Timing also matters. A scandal in the heart of an election year, when voters are paying attention, is far more dangerous than one that occurs early in a term. A scandal involving financial corruption tends to stick more firmly compared to one involving personal behavior, unless the personal behavior violates deeply held gender or racial norms. Even the attractiveness of the accused can matter, especially in stories that blend politics with celebrity culture.
And then there is the question of memory. In my book, I highlight an astonishing reality: Americans often forget scandals quickly—and often recall scandals inaccurately. In one national survey, partisans widely misremembered the details of both famous and recent scandals, often in ways that favored their own political side. Scandal is filtered not just through partisanship but also through a kind of political amnesia reinforced by the sheer velocity of modern news.
Q: Why are voters so willing to overlook scandals?
Rottinghaus: In the post-Watergate era, scandals were usually framed as moral breaches. They violated shared expectations about public integrity. But we now live in an age where political identity has taken precedence over moral judgment. Many voters no longer see scandals as statements about character; they instead see them as attacks on their own political communities.

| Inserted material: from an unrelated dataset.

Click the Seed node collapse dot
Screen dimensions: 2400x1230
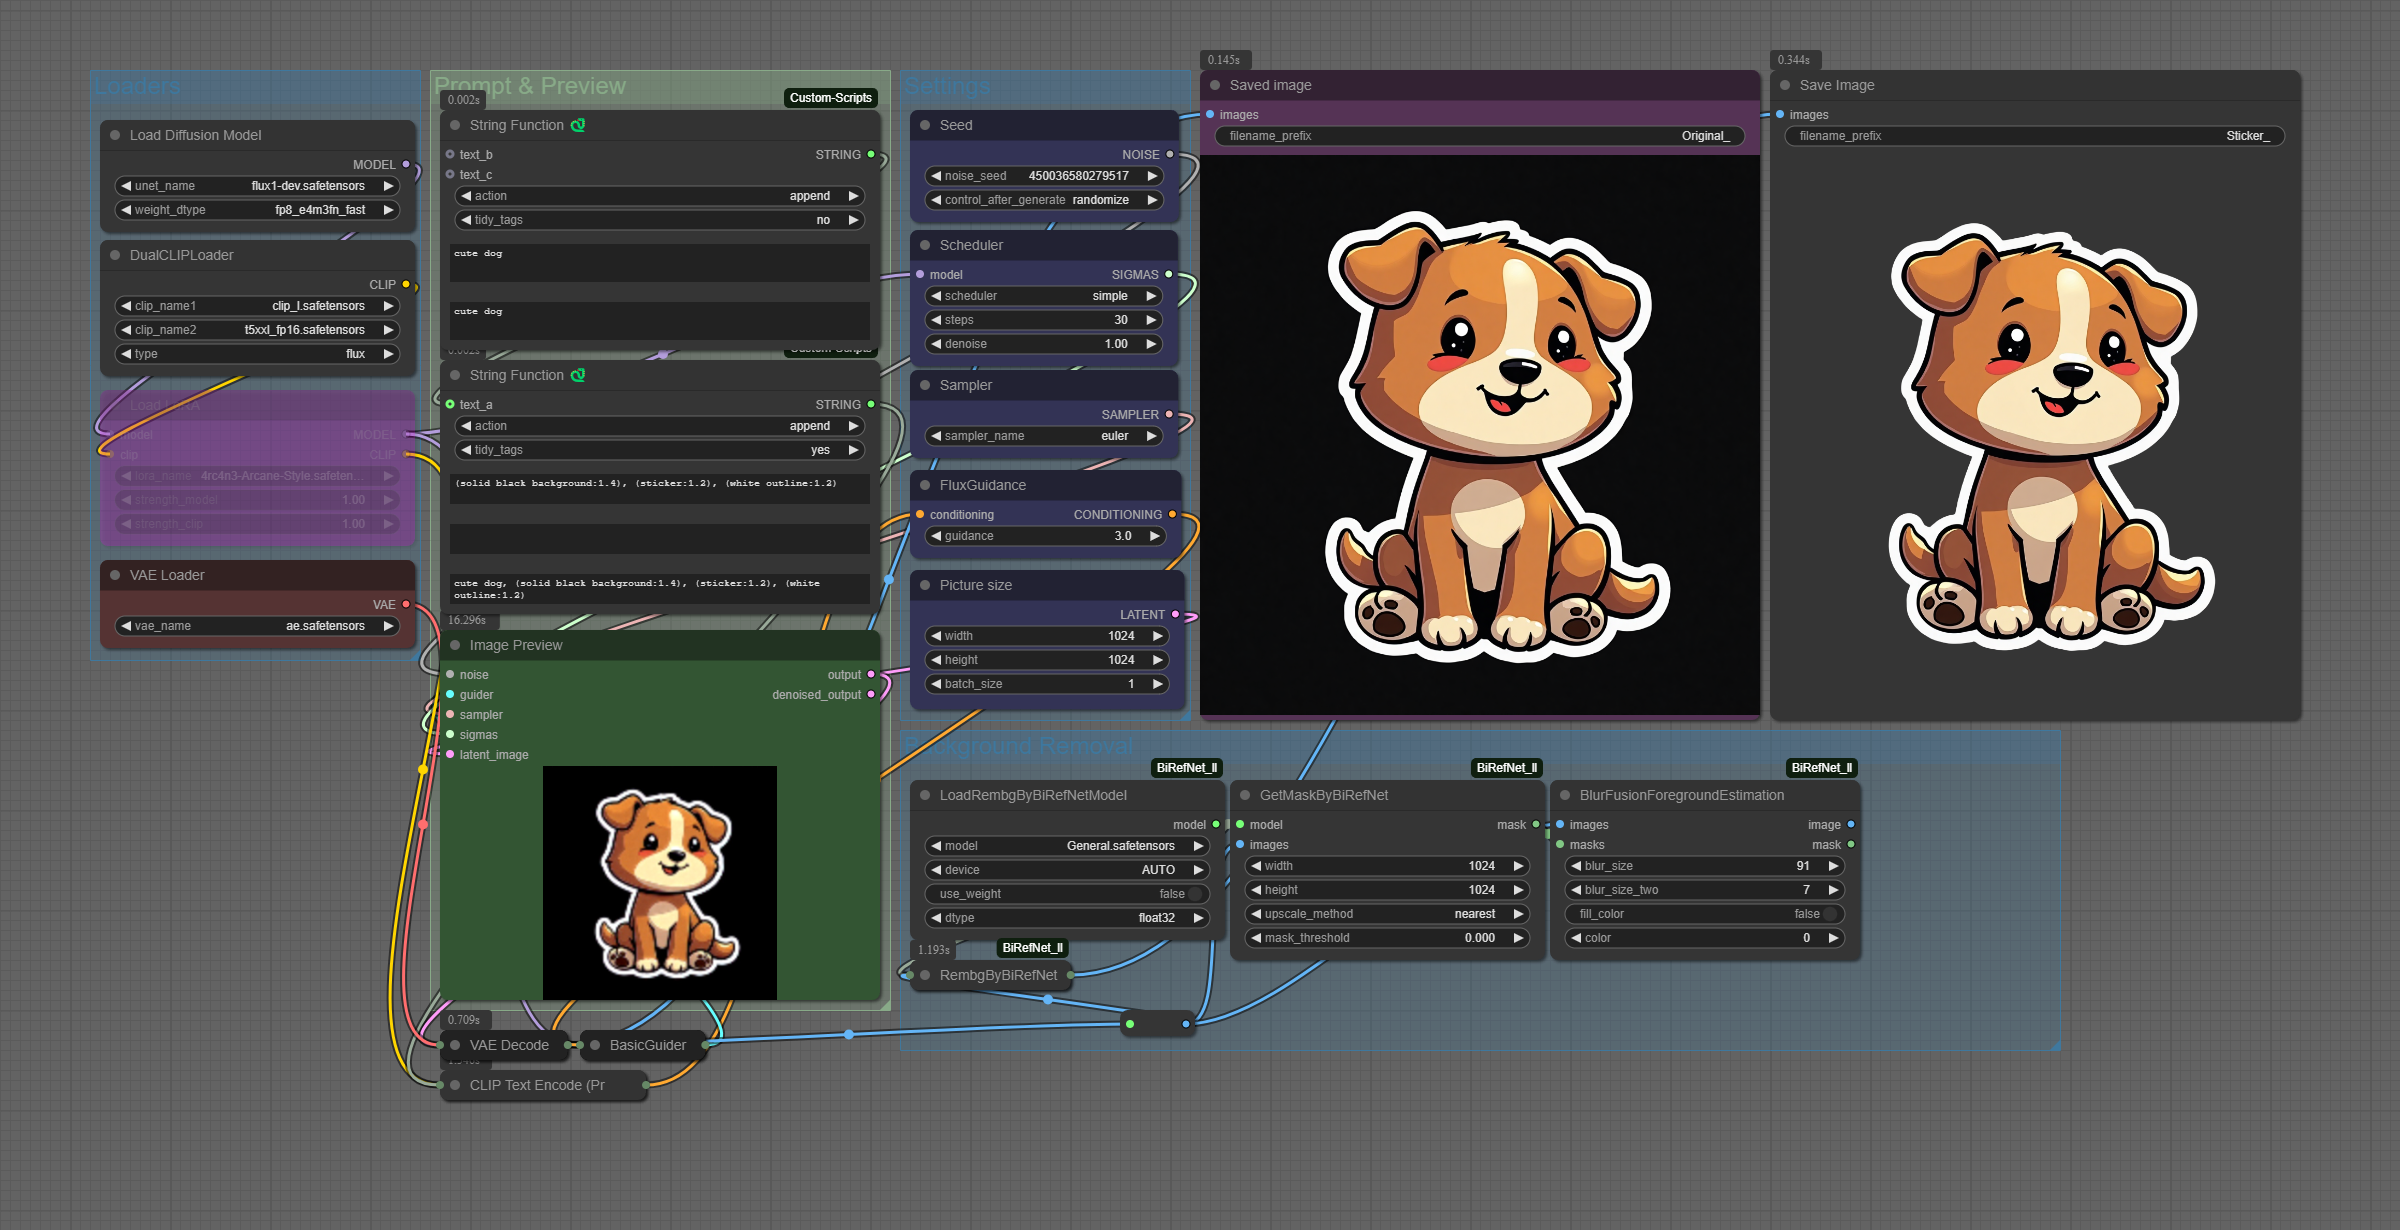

If a scandal harms the other party, it reinforces beliefs about corruption and incompetence. If it harms one’s own party, voters instinctively reach for explanations that absolve the accused: The media is biased, the attack is out of context, the system is rigged.
This is not hypocrisy—it’s psychology. Motivated reasoning shapes how people interpret information; affective polarization shapes how they interpret each other.
Outrage itself has become a political currency. Politicians learned that scandals do not need to be survived quietly. They can be monetized, weaponized, spun into proof that the politician is being targeted for daring to challenge powerful interests. Some of the most successful fundraising days for scandal-plagued politicians occur immediately after indictments or damaging revelations. In today’s politics, scandal can be fuel, not fire.
Q: Can scandals matter again?
Rottinghaus: They can, but not automatically. For scandals to function as genuine accountability tools, three things must change.
First, we need stronger institutions capable of investigating and sanctioning wrongdoing without fear of partisan reprisal. Ethics committees, inspectors general, and independent oversight bodies matter more when partisanship threatens to shield misconduct.
Second, we need a healthier information ecosystem. Local journalism must be revived, media literacy must be strengthened, and voters must have more access to shared facts and fewer incentives to retreat into partisan echo chambers.
Finally, party leaders themselves must reestablish norms that hold their own accountable. Voters oten take their cues from elites. When party leaders defend indefensible behavior, they train their supporters to do the same. When they refuse to tolerate misconduct, they reset expectations for the whole system.
Scandal is not the problem; scandal is the symptom. It reveals where institutions are weak, where norms have decayed, where accountability has frayed. Scandals still hold a mirror up to democracy, and what we see in that mirror tells us more about ourselves than about the politician in question.
The truth is sobering: Scandals will matter again only when we decide they should. Only when we revive shared standards of public integrity. Only when we recognize that accountability is not a partisan weapon but a democratic necessity.
Until then, scandal will remain what it has increasingly become—a spark in a storm, briefly visible, quickly extinguished, and too easily forgotten.